Which of his classes had it been? No, wait a second. He had been sitting in on her class. An engineering class, some wild theory the professor was spinning one day when she had covered all the planned material early.

But what was it?

Some wild idea in space construction. Von something.

Gerald sat bolt upright, and nearly sent himself sprawling in zero gee. Von Neumann . That was it.

Gerald’s blood ran cold. Von Neumann machines. A dozen pieces of the puzzle fell into place, and it was suddenly all clear to him. Horrifyingly clear.

They would need the answer back in the Solar System, and back on Earth. And now, fast , before that CORE could get any nearer to the Saint Anthony .

He scrambled out of his seat and headed for the comm center. It all made sense. He knew that he had got it right. But even so, he was more than half-hoping he had gotten it wrong.

* * *

Sondra Berghoff mumbled something in her sleep and turned over, so that her arm flopped over the edge of the cot. Marcia MacDougal, standing at the door, looked in and smiled.

Marcia herself had been working more hours than she should have, out at the Landing Zone One observation camp, trying to pull in just a few more facts. She was more than a bit tempted to take up residence on the couch in the opposite corner for a few hours. But not yet. Not quite yet. There was so much to know about the Charonians. Marcia was still tempted by the hope—or perhaps the illusion—that one more hour of study, of thought, would be rewarded with the big answer. No one had yet been able to pull it all together, put all the pieces in one jigsaw puzzle. Marcia MacDougal wanted to be the one who did.

Marcia and Sondra had taken over a research room at the library of Port Viking, determined to sift through the mountains of data dug up in the Solar System and on Earth. Unfortunately for Marcia’s sense of order, Sondra had gotten there first.

Datablocks littered the floor. Printouts were stacked up everywhere. A playback unit was blaring out some bombastic piece of classical music Marcia did not recognize. Video images taken by Earthside astronomers and relayed by the Saint Anthony were up on half the screens. The other half showed images from various datataps placed on the invaders, from the lowliest of carrier bugs and scorpions up to the Lunar Wheel itself.

The datataps, damn them, were providing torrents of information. Unfortunately, none of it seemed to mean very much. Marcia guessed Sondra had staggered toward the cot after yet another marathon session, hoping that rest would bring the answer. If there could be an answer.

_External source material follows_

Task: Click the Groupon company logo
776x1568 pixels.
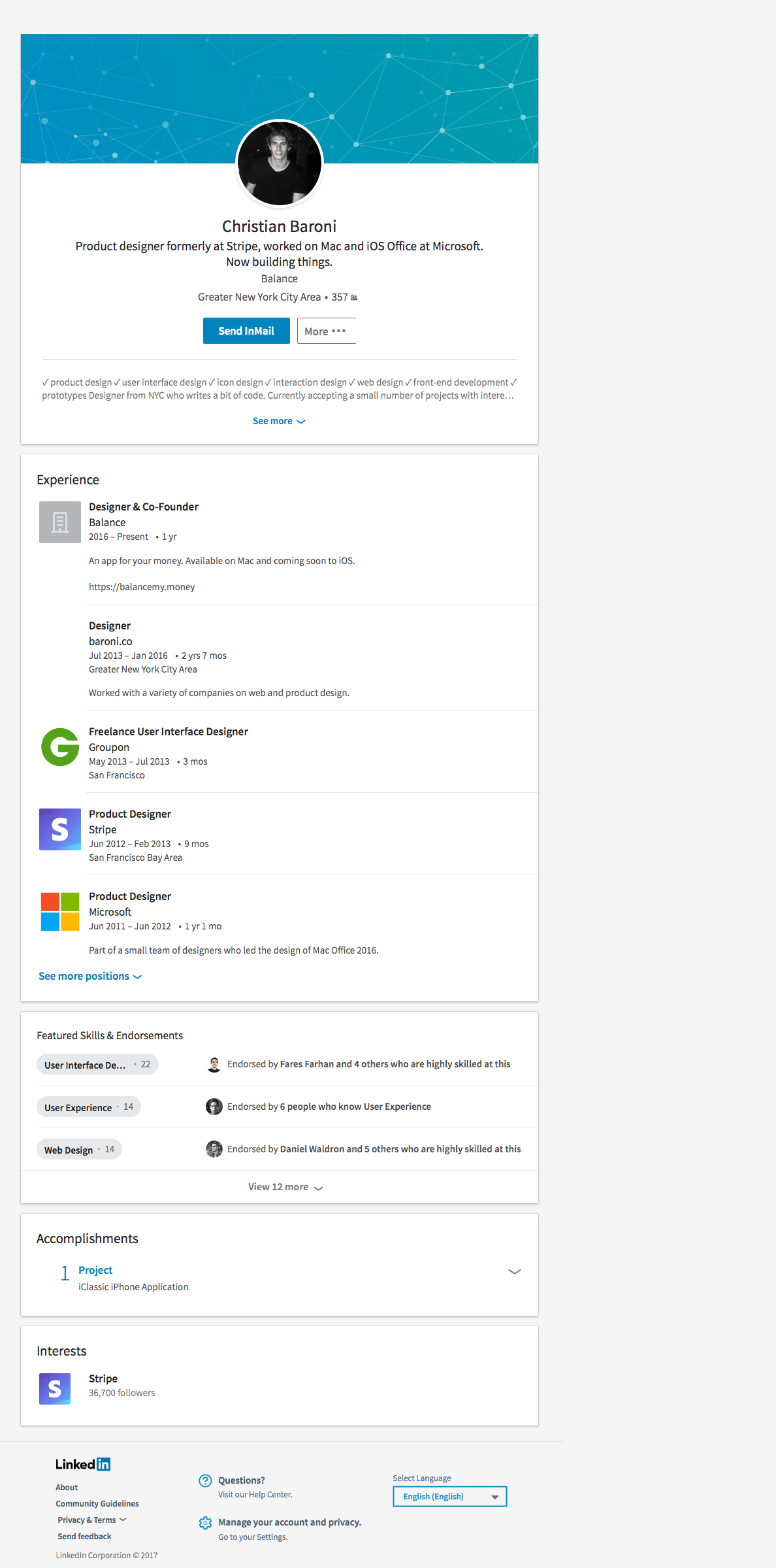Action: pos(60,747)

Marcia was not at all unhappy that Sondra was working alongside her. But, just now, she was glad to be alone with her own thoughts for the moment.

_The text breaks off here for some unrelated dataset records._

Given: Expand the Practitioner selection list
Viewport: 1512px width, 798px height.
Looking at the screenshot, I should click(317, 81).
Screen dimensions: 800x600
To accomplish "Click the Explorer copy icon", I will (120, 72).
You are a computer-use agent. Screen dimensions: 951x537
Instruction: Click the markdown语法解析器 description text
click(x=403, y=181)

Sondra seemed to need light and noise to work—and to sleep. Not Marcia. She punched buttons on her console, shut down the music and most of the video screens. The room turned dark, quiet, full of shadows and silence. Marcia MacDougal liked things that way when she was working on a research problem.

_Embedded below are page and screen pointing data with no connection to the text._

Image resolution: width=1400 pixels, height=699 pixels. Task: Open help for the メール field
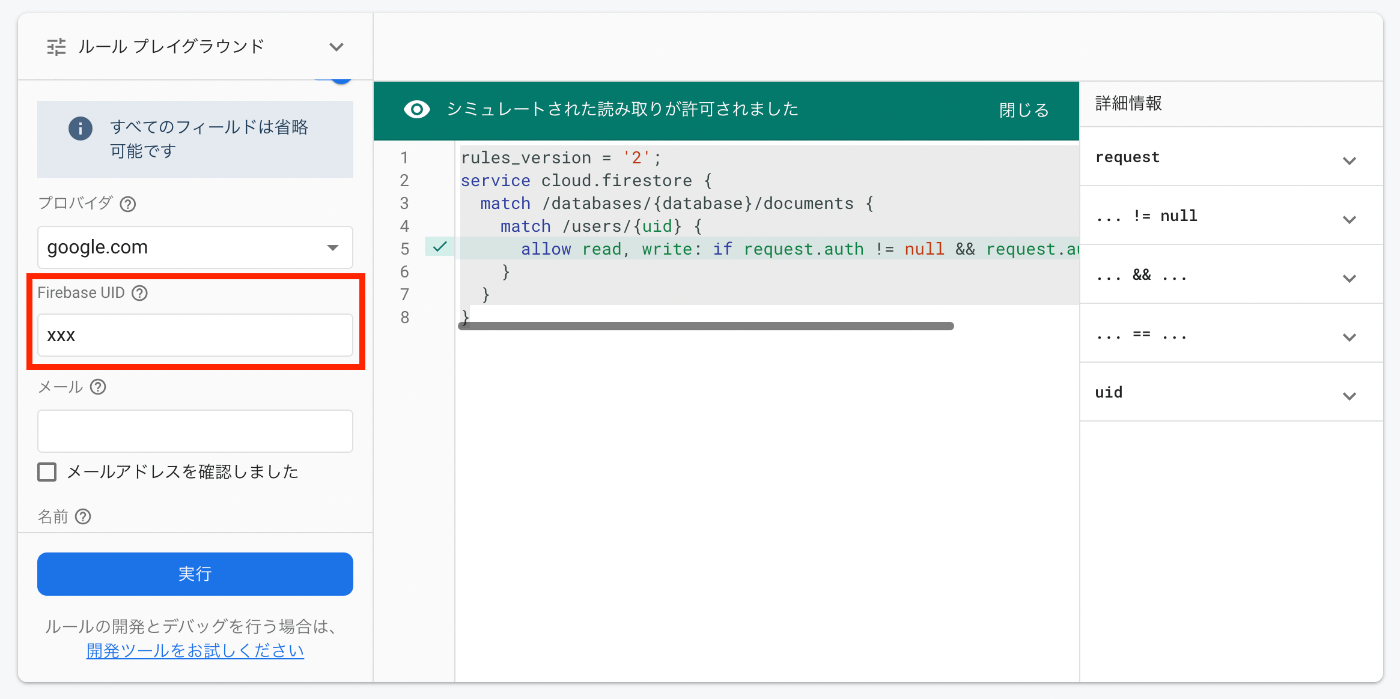point(97,386)
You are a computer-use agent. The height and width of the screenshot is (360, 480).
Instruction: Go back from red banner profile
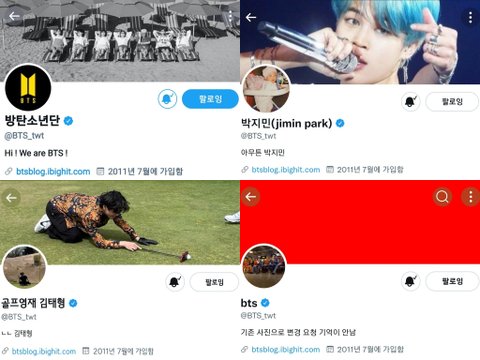click(251, 197)
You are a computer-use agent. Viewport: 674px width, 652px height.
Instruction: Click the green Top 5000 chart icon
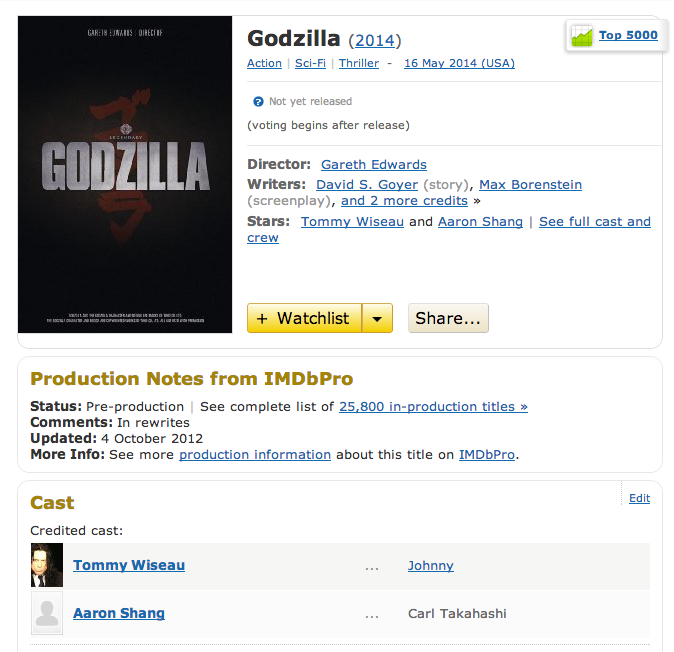tap(582, 35)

Databanks, supercomputers, communications, reference service, comfortable chairs. No doubt about it: the facilities here were the best. Get assigned to the asteroid-invader problem, and you could have anything you wanted from the frightened Martian government.

Everything except enough sleep.

Marcia got up from her desk, stretched, and stumbled toward the door. Maybe a splash of water on her face would wake her up.

She pushed the door of the study open and squinted as the bright light of the corridor struck her eyes. She made her way down the silent halls to the washroom and wasted precious Martian water in the effort to wake herself up. She toweled off her face and stepped back out into the hall.